B) Always allow users to immediately document or indicate that they gave two doses of medication for a patient at the same time (dangerous!) or potentially mess up the flowsheet documentation used to calculate volume for IV-based treatment by having two drastically different values for remainder of IV bag used at the same time (which one is correct?)
I can agree that this is weird and that there is perhaps better UX that could be used during this period of time, but as the Johns Hopkins CMIO notes, their organization has bigger operational problems than this one.
How to fix it (and why we don’t).
The problem with DST downtime doesn’t inherently lie on EHR vendors. It’s a global problem of interoperability. How do I know that Epic supports sending timezone offsets with events? I can see them being set in FHIR messages generated by Epic in their public sandbox. Instead of complaining globally about EHR vendors, we need to demand improved efforts around interoperability from all vendors in healthcare. While we will probably never replace all HL7v2 systems and interfaces, the more connectivity that we have between HIS systems that uses modern data standards like FHIR the better. While it’s easy to say that “interoperability is a business problem, not a tech problem” we need to ensure that we are fixing problems in interoperability that don’t necessarily have clear or compelling use cases. We haven’t been fixing problems with DST since it’s likely always been at the bottom of the barrel for most hospitals behind demonstrating meaningful use, improving reimbursement or managing patient safety. There are some organizations that have found the value of solving this problem. As the KHN article notes, this is something that Johns Hopkins and Cleveland Clinic have sought to minimize impact around DST by requiring vendors to be diligent around making workflows work during the cutover from DST to CST. Our customers, vendors ranging from startups to the world’s largest life sciences companies, had zero errors last night due to DST ending. And, as the on call support staff last night, I can tell you that I was able to enjoy my extra hour of sleep sans pager from 200 health systems asking why we were having DST problems.

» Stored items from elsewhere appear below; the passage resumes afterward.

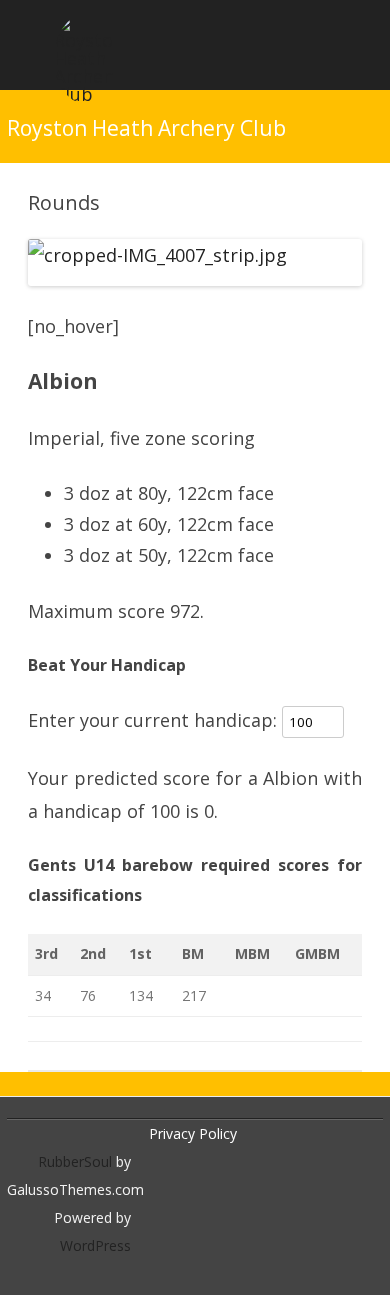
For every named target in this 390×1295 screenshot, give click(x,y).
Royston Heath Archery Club (146, 128)
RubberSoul (75, 1161)
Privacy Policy (193, 1133)
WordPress (95, 1245)
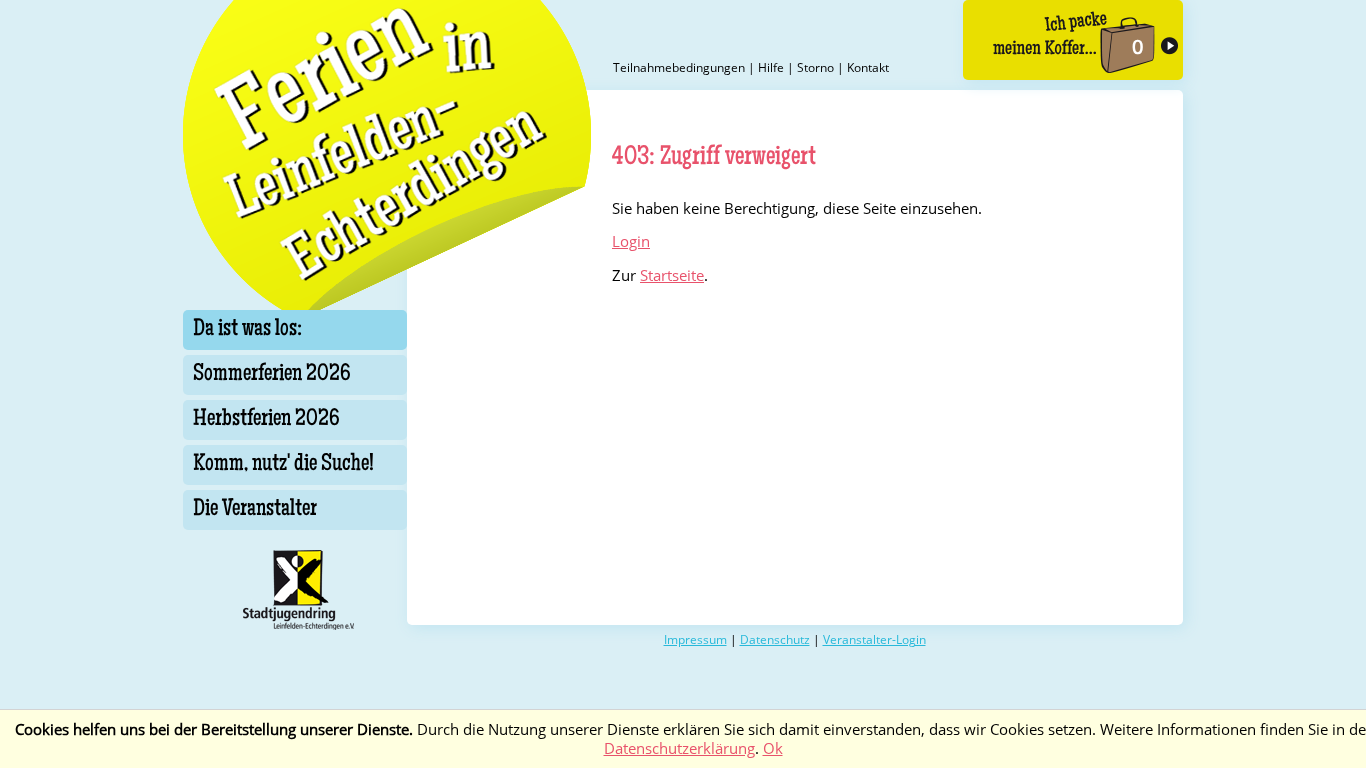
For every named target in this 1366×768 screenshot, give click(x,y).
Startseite (672, 275)
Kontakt (868, 67)
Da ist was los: (247, 330)
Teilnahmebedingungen (679, 67)
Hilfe (771, 67)
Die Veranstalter (255, 510)
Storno (815, 67)
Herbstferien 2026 (266, 420)
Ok (773, 748)
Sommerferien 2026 (272, 375)
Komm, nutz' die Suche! (283, 465)
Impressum (695, 639)
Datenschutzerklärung (679, 748)
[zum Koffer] (1073, 40)
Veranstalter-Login (874, 639)
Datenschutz (775, 639)
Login (631, 241)
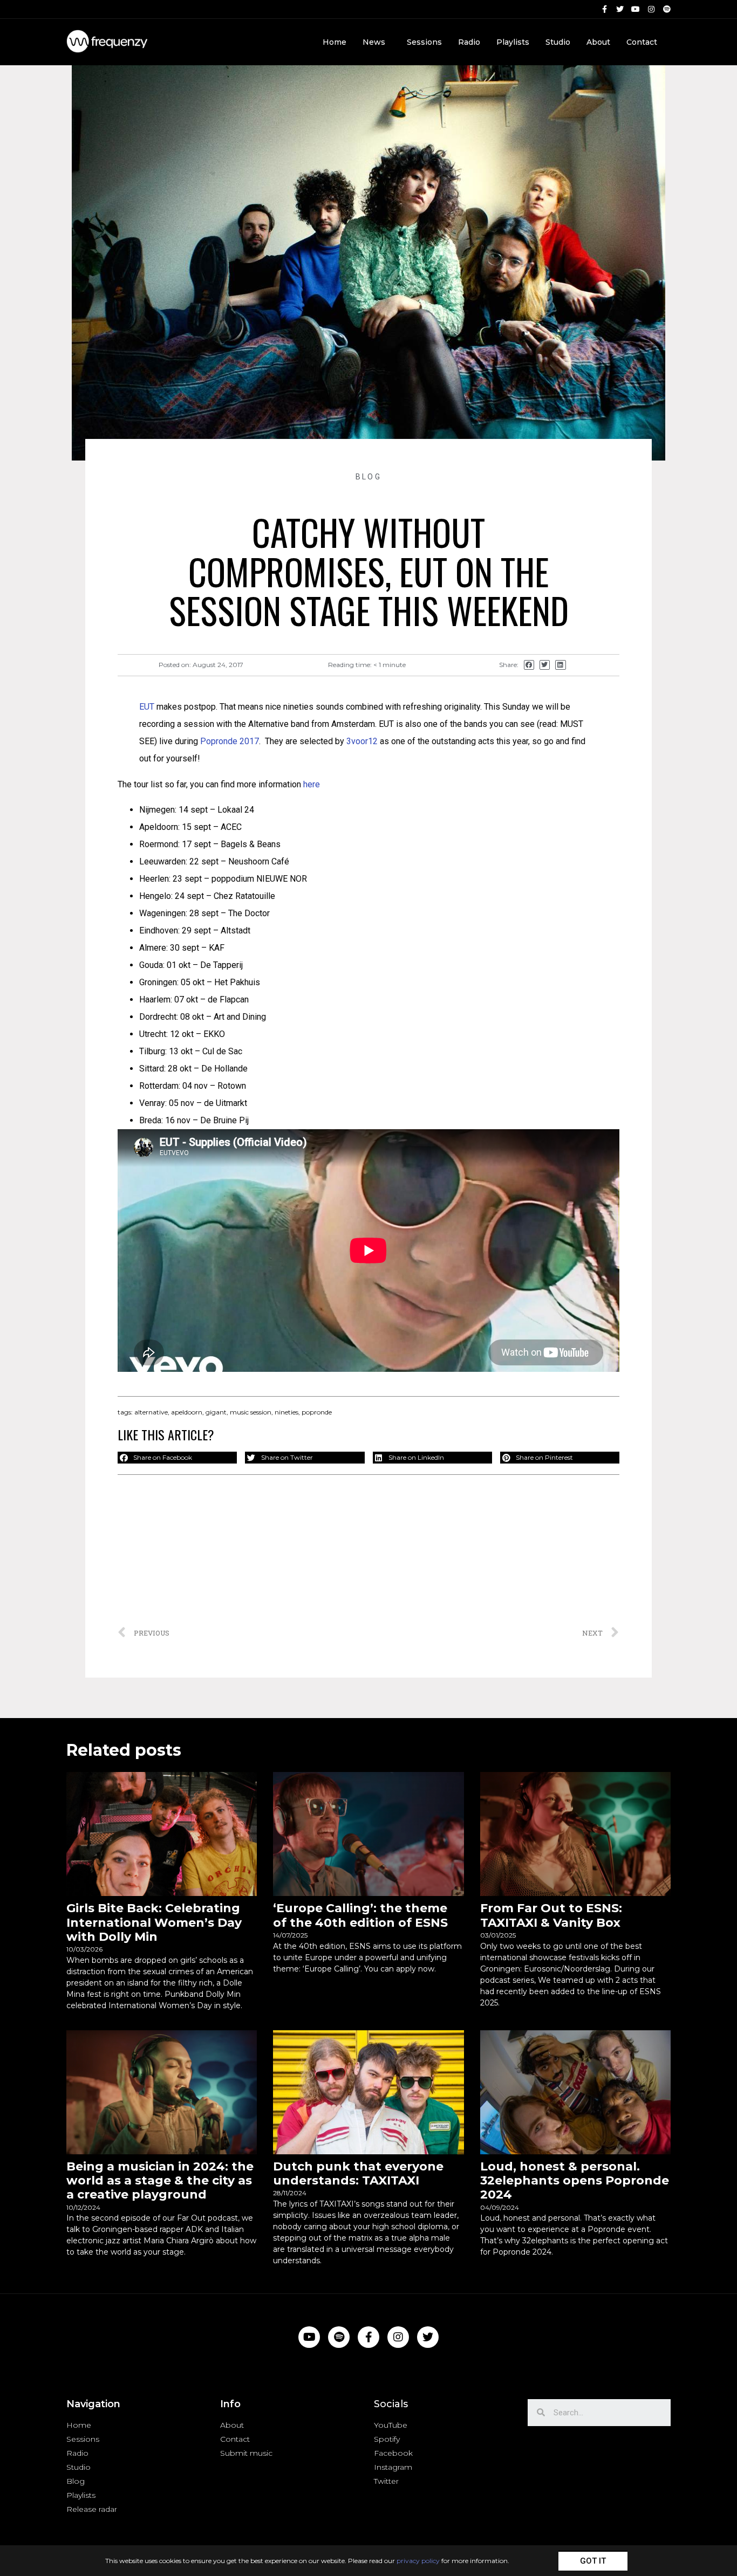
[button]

We are all in this together.
Part of the reason I wrote this post was because I wanted to shine a light on a small subsection of what makes what most folks in health tech are dealing with on a day to day basis. I understand the frustration from clinicians, but indicating that it is incompetence and not priority or politics causing these outages is a dangerous path to progress. I’ve worked with smart people in HIT trying their hardest from Madison, WI to Madison, MS. The only way we can improve things HIT are by being transparent about our challenges and to work together to improve the underlying systems which power healthcare in the United States.
- Though, it’s worth noting that GMT is not the same thing as UTC. GMT is actually .9s behind UTC. Also, yes, it’s not CUT. It became UTC as a compromise between the French and English abbreviations of the standard. These are a few of the reasons why time zones are hilariously complicated.

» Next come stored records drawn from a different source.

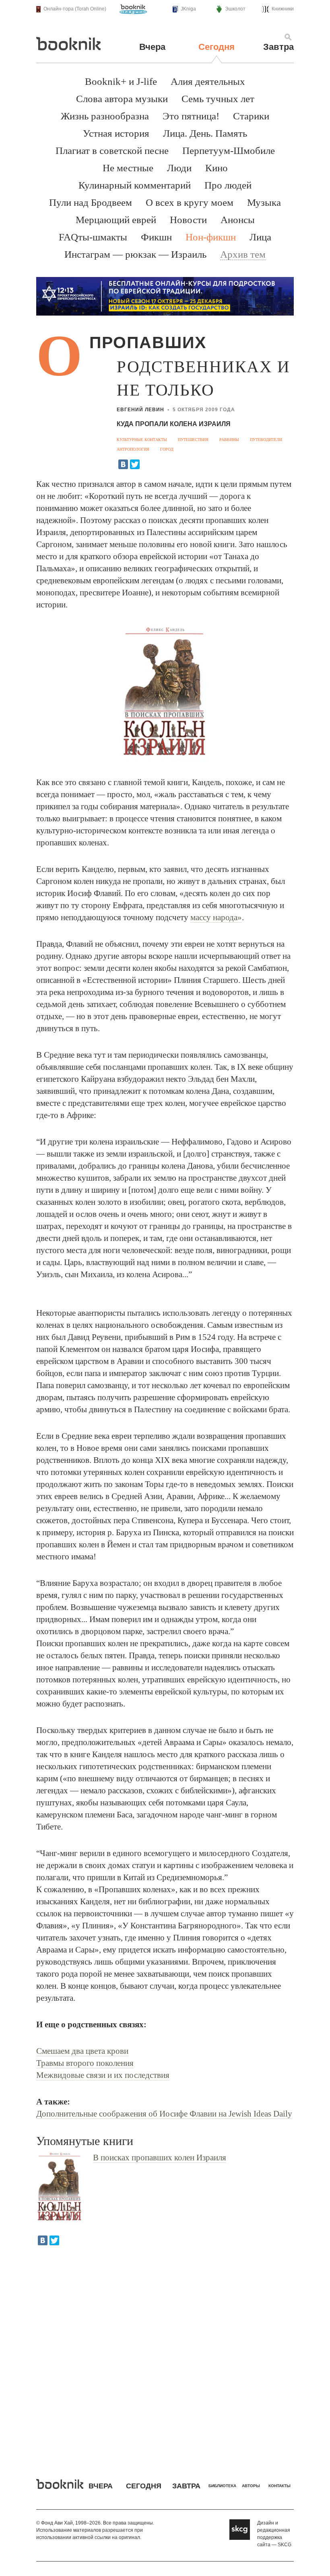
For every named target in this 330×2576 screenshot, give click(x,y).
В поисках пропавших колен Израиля (159, 2157)
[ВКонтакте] (123, 464)
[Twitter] (135, 464)
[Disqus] (165, 2356)
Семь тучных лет (218, 98)
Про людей (228, 185)
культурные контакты (142, 439)
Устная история (116, 133)
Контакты (279, 2486)
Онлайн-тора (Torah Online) (74, 9)
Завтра (278, 47)
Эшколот (235, 9)
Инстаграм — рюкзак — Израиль (135, 254)
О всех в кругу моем (189, 202)
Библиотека (222, 2486)
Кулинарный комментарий (134, 185)
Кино (216, 167)
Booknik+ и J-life (121, 81)
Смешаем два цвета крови (82, 2051)
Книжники (283, 9)
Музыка (264, 202)
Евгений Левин (140, 409)
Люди (179, 167)
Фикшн (156, 237)
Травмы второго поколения (85, 2063)
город (166, 449)
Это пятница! (191, 116)
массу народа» (216, 917)
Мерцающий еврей (116, 219)
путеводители (266, 439)
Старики (251, 116)
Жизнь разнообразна (105, 116)
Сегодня (216, 47)
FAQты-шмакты (93, 237)
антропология (133, 449)
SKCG (284, 2544)
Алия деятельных (208, 81)
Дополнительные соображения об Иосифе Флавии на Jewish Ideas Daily (164, 2114)
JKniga (188, 9)
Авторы (251, 2486)
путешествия (193, 439)
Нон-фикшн (211, 237)
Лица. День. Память (205, 133)
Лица (260, 237)
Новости (188, 219)
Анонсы (238, 219)
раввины (229, 439)
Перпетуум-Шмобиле (228, 150)
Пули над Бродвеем (90, 202)
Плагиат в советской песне (112, 150)
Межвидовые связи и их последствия (102, 2075)
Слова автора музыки (122, 98)
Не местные (128, 167)
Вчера (152, 47)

- From the HL7v2.2 implementation guide, 12/1/1994: “The HL7 Standard strongly recommends that all systems routinely send the time zone offset but does not require it. All HL7 systems are required to accept the time zone offset, but its implementation is application specific.” From my experience, that “implementation” is to commonly just ignore that offset.

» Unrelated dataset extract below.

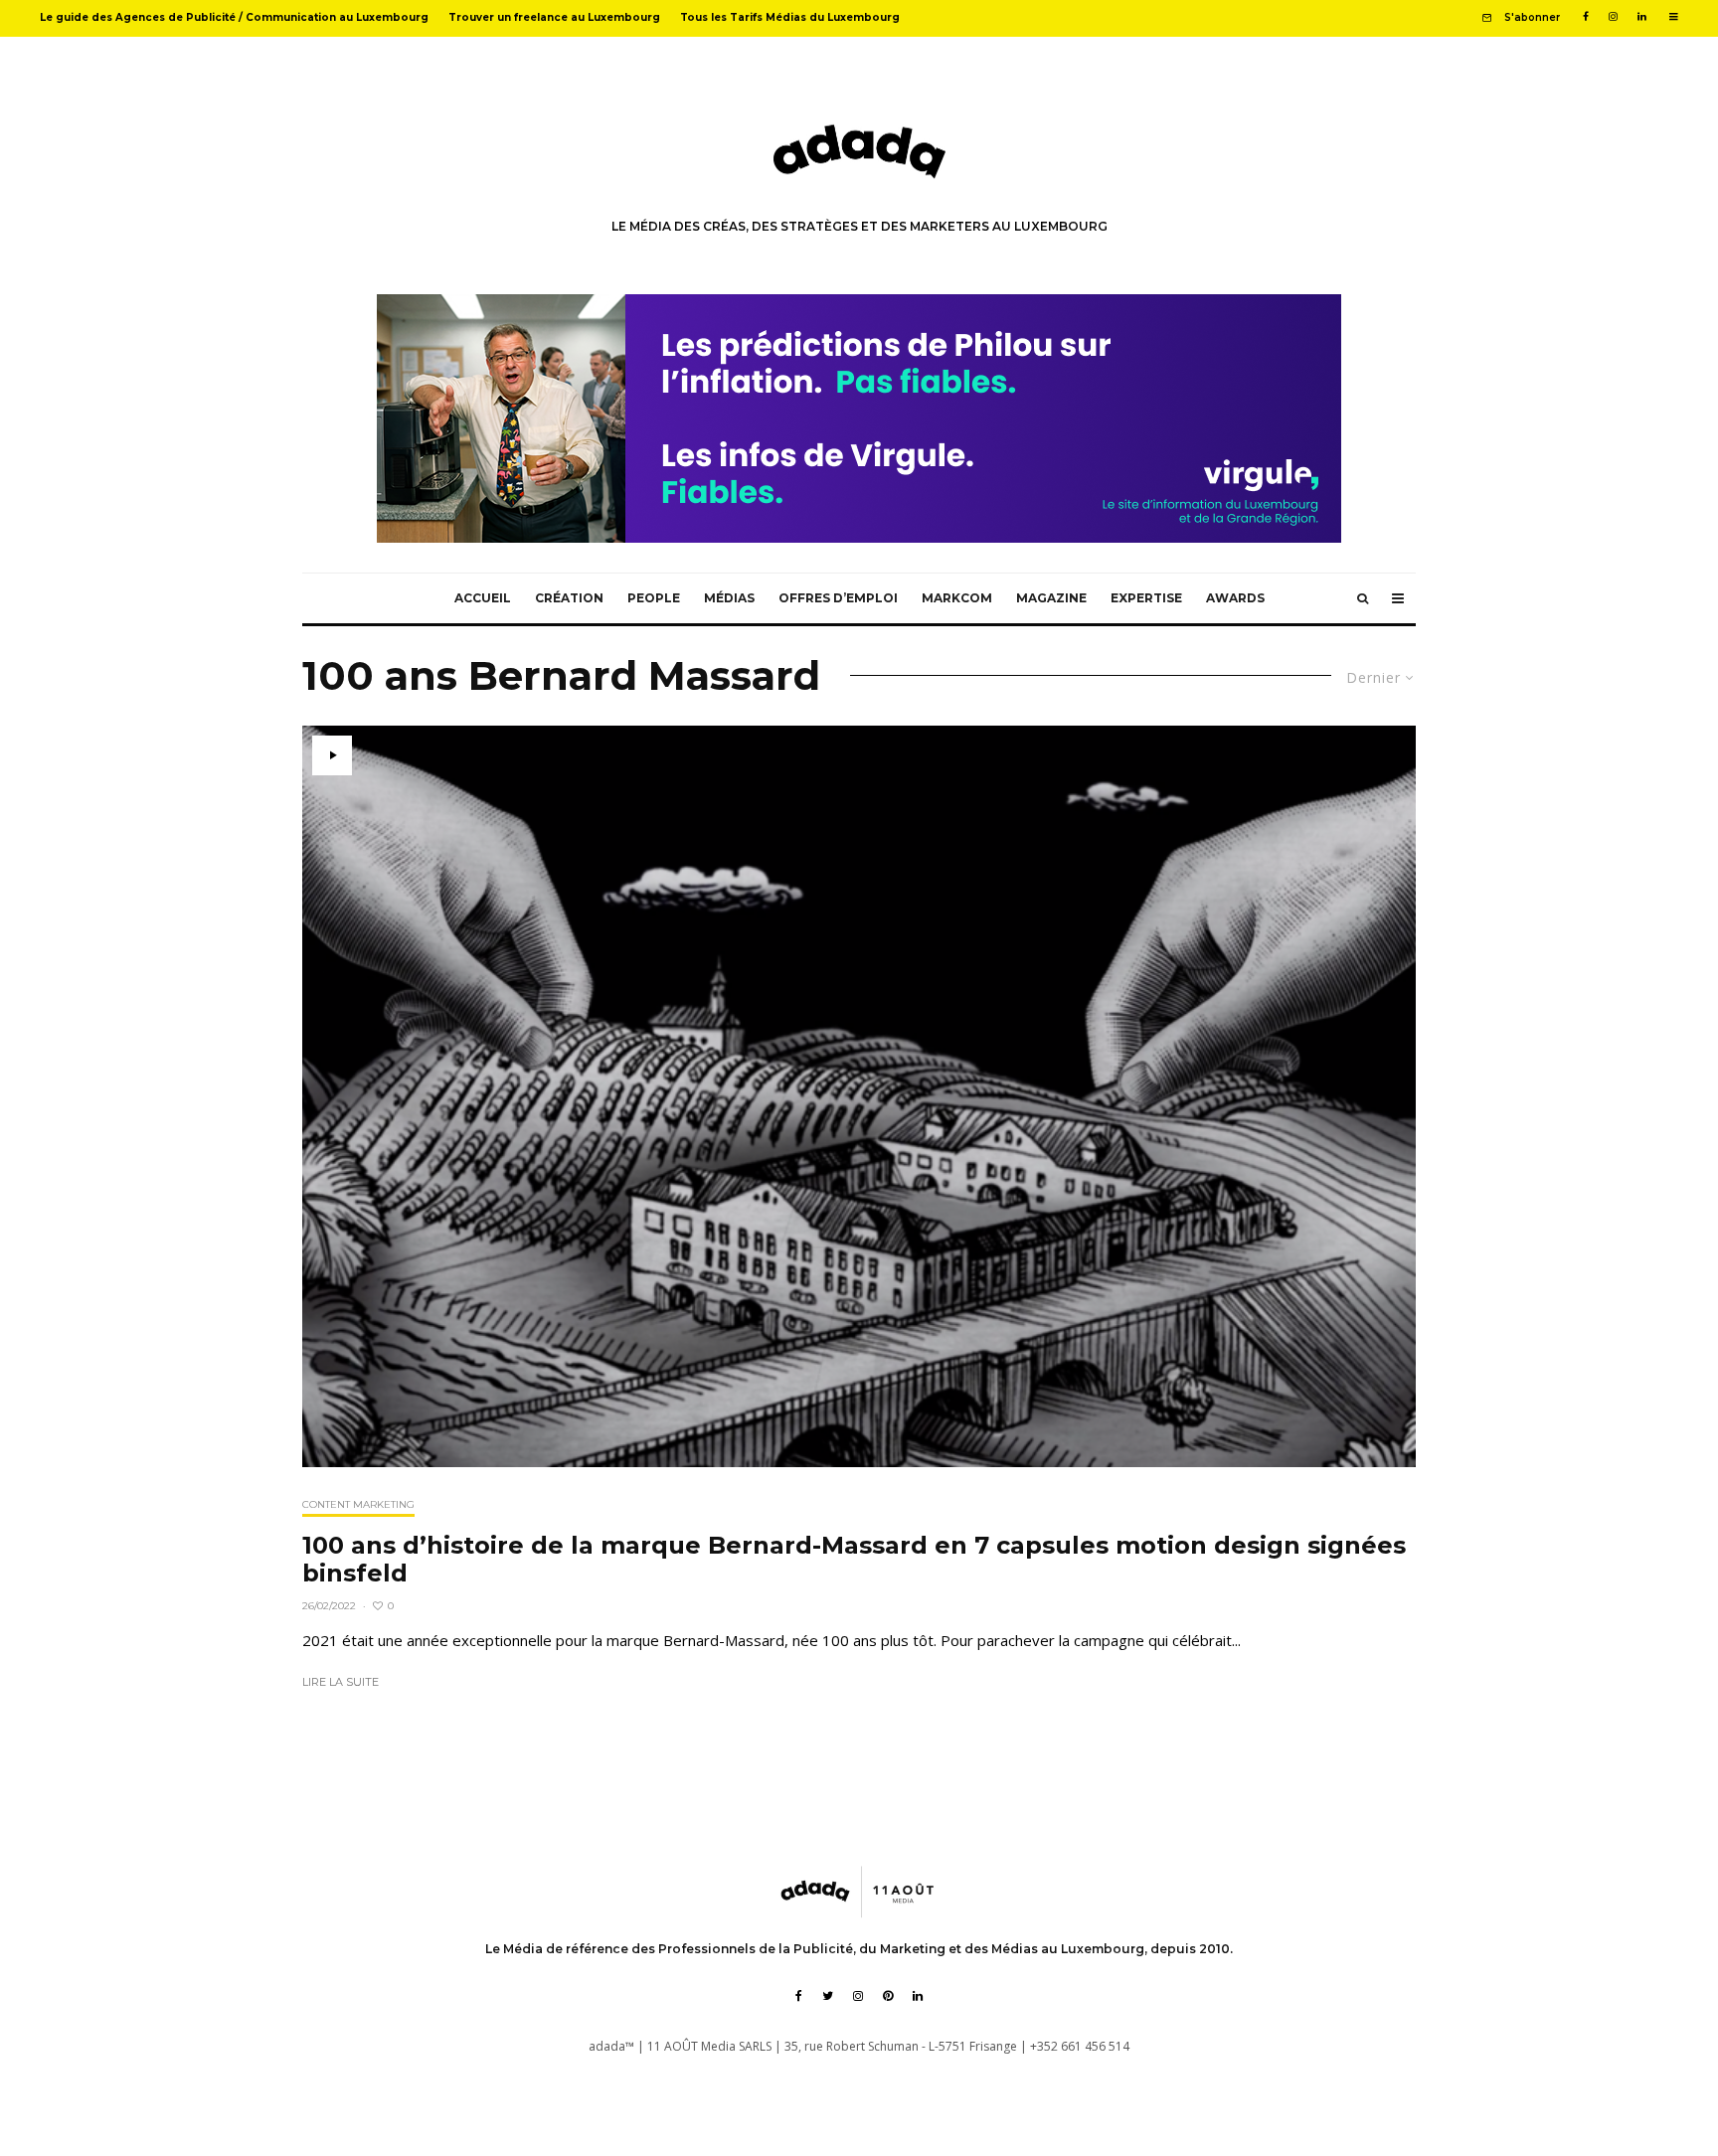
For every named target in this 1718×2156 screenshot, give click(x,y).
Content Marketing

- This is anecdotal, but I remember that Epic built more robust procedures for multi-timezone support for Sisters of Mercy, which began implementing Epic in 2007. Predating SOM, Kaiser had its own different system for managing multiple instances of Epic (Intraconnect), which is mostly unique amongst Epic customers in the modern era.
- “We’re going to have the biggest DST. Longer than any other president’s DST. That’s why DST now ends on the second weekend of November.”